Just as an aside.....In a 2014 clinical trial with 23 families involved, Senseez Pillows showed that:  

-70% had an increase in their child’s attention span 

-67% found Senseez helped to soothe and calm their children

-72% said Senseez helped in their daily living activities and tasks

-86% said they would recommend Senseez Pillows to other families


Concentrating in the classroom - What works?

Sunday, June 01, 2014

We have daily phone calls from parents identifying concentration at school as a problem for their child. There can be all sorts of contributing factors, which is why a proper assessment of the situation is always a good idea. Mat time is often a tricky time as kids may have issues with:

* touch (eg hypersensitive to other kids touching them, constantly seeking tactile input for calming),

* movement (eg need movement to stay alert, difficulty maintaining their postural control),

* auditory or visual processing (eg easily overwhelmed in a more confined area)
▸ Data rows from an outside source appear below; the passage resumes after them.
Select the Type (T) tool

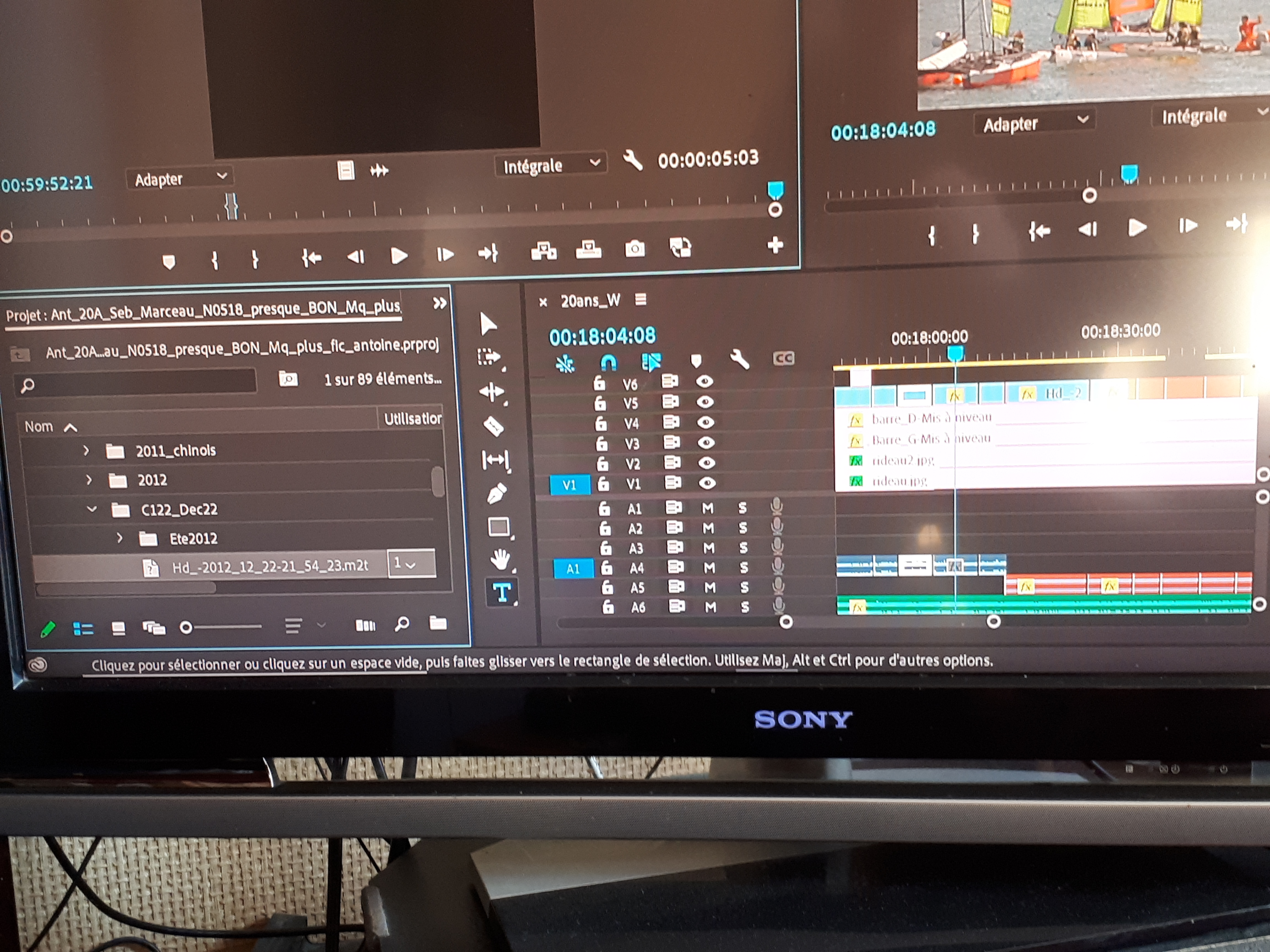coord(502,593)
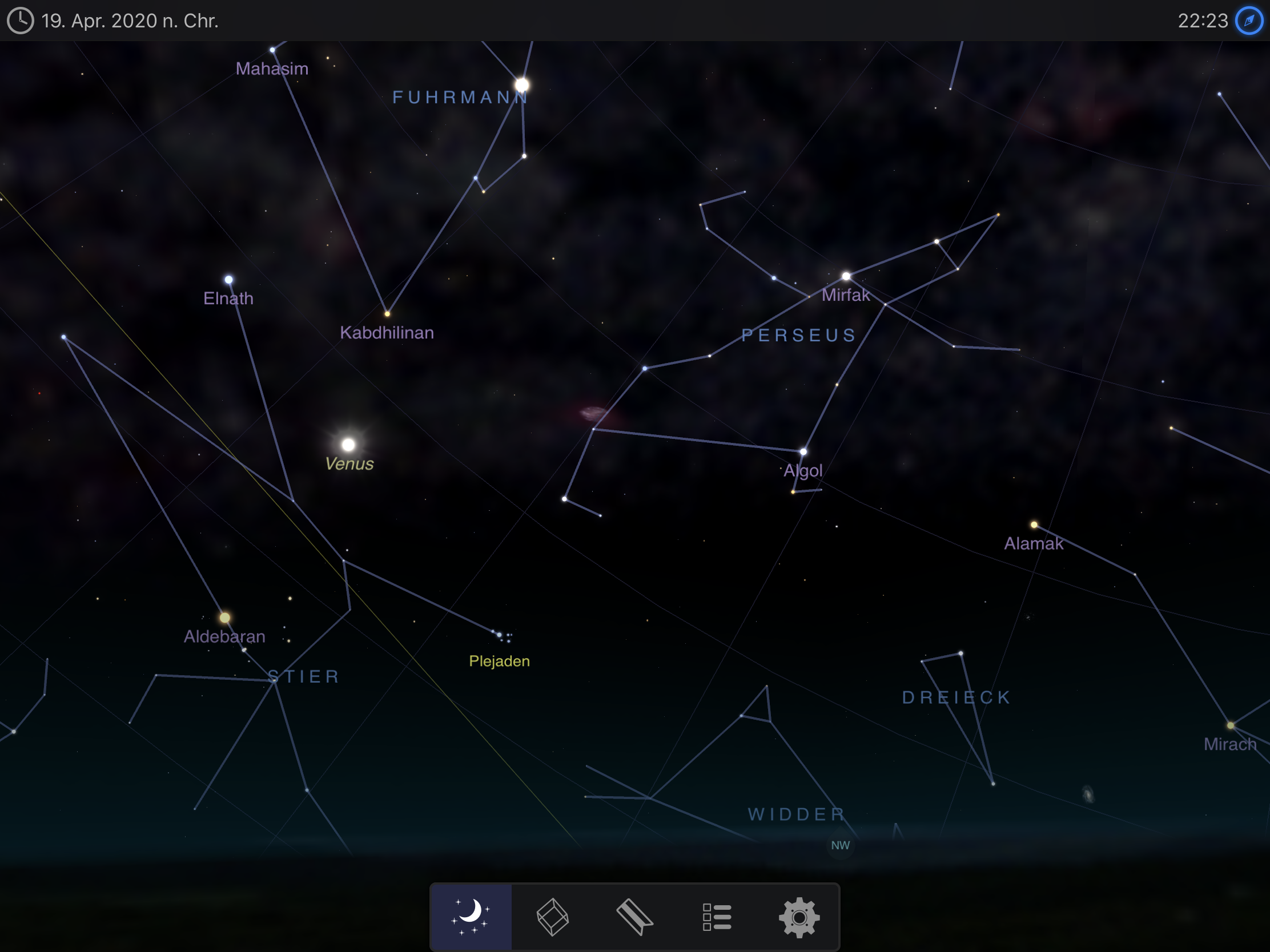Tap the date label 19. Apr. 2020
The height and width of the screenshot is (952, 1270).
click(x=129, y=21)
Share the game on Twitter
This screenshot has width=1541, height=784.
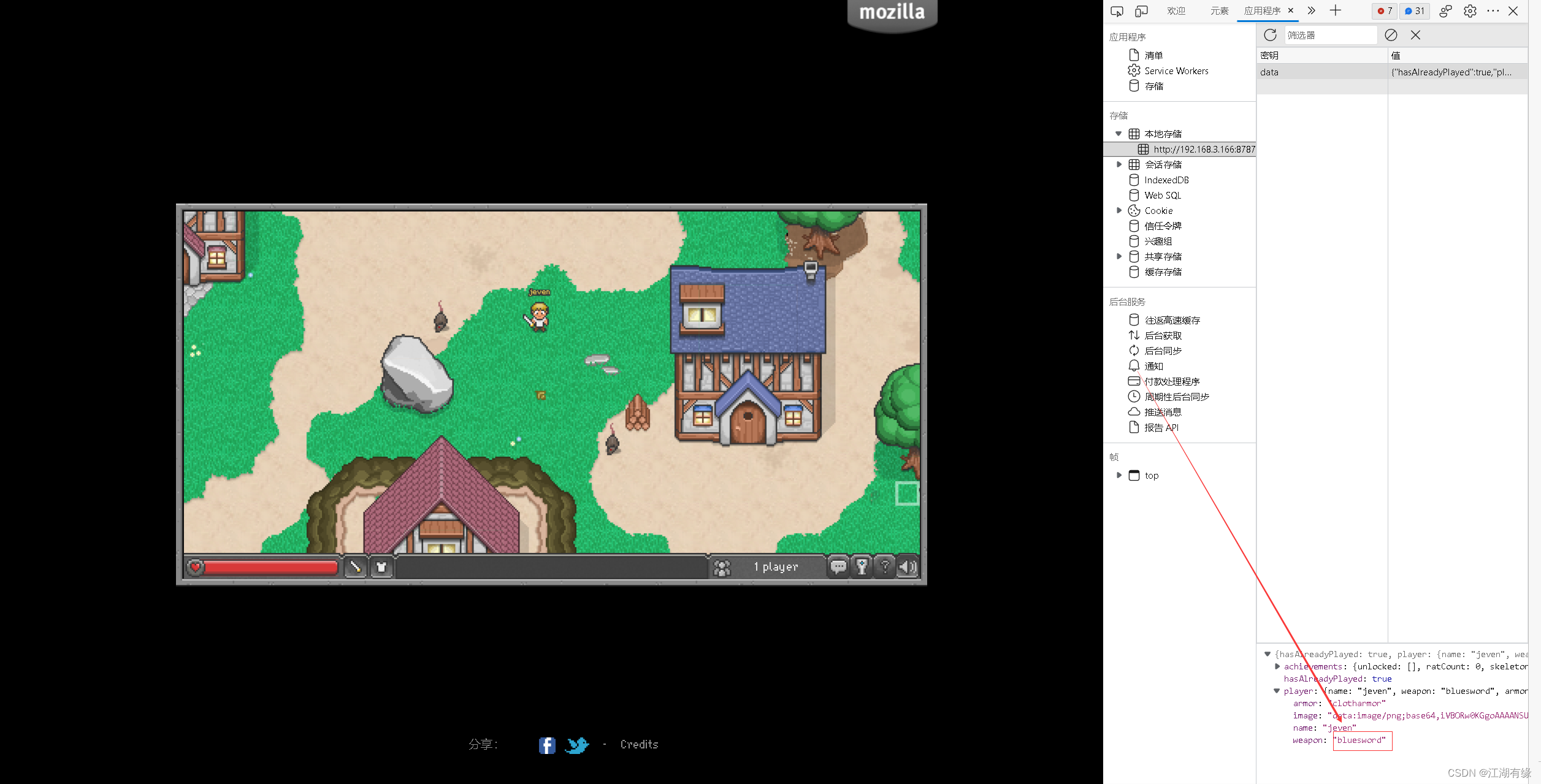pyautogui.click(x=576, y=745)
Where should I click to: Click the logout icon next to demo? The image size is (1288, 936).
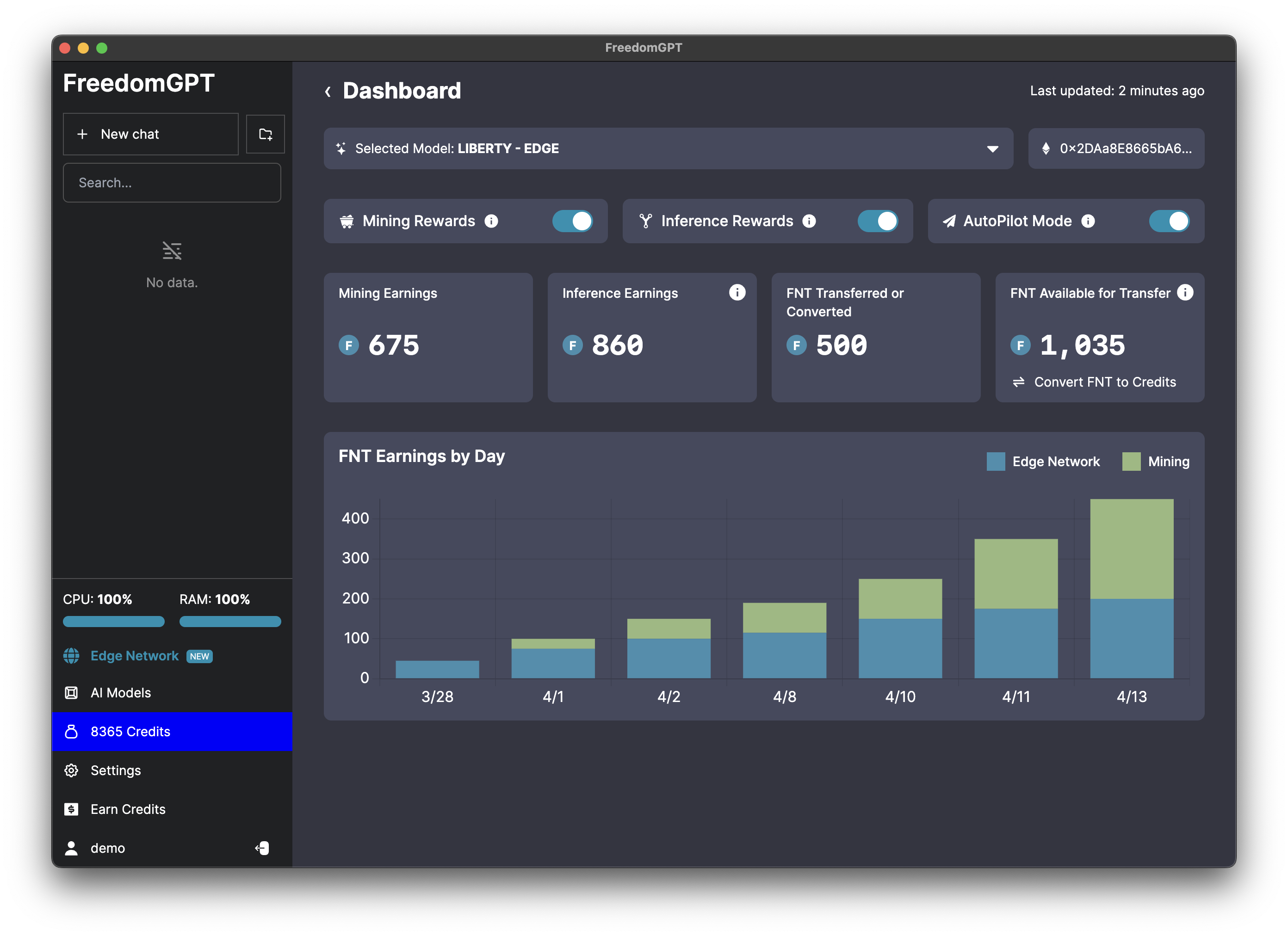262,848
* and there are more reasons as well, eg language comprehension.

Tactile seekers benefit by having access to a small container of fidget items, eg pieces of satin, a sea anenome, a cobweb ball, or any of the items in our 'Sensory Seekers Pack'

Tactile avoiders are better with a small stool or a carpet square so they have their own space with less 'risk' of them being touched.

Movement seekers do very well with disco sit cushions, and kids who need movement as well has postural support do well with either move'n'sit cushions or the howdahug chairs.

For children who are easily overwhelmed by noise you can try setting up a quieter place for them to go, eg a beanbag a little bit separate from the group but still within vision and hearing distance from the teacher.

These are just some simple, quick strategies which can give instant improvements and can be considered 'first line of defence'. The important thing is to identify the underlying issue and this is best done by watching the child during mat time with your 'sensory processing hat' on. This means watching carefully how they react to different sensory stimuli. There are many more factors at play and strategies to consider, and this is where you would call on an OT to give you a hand.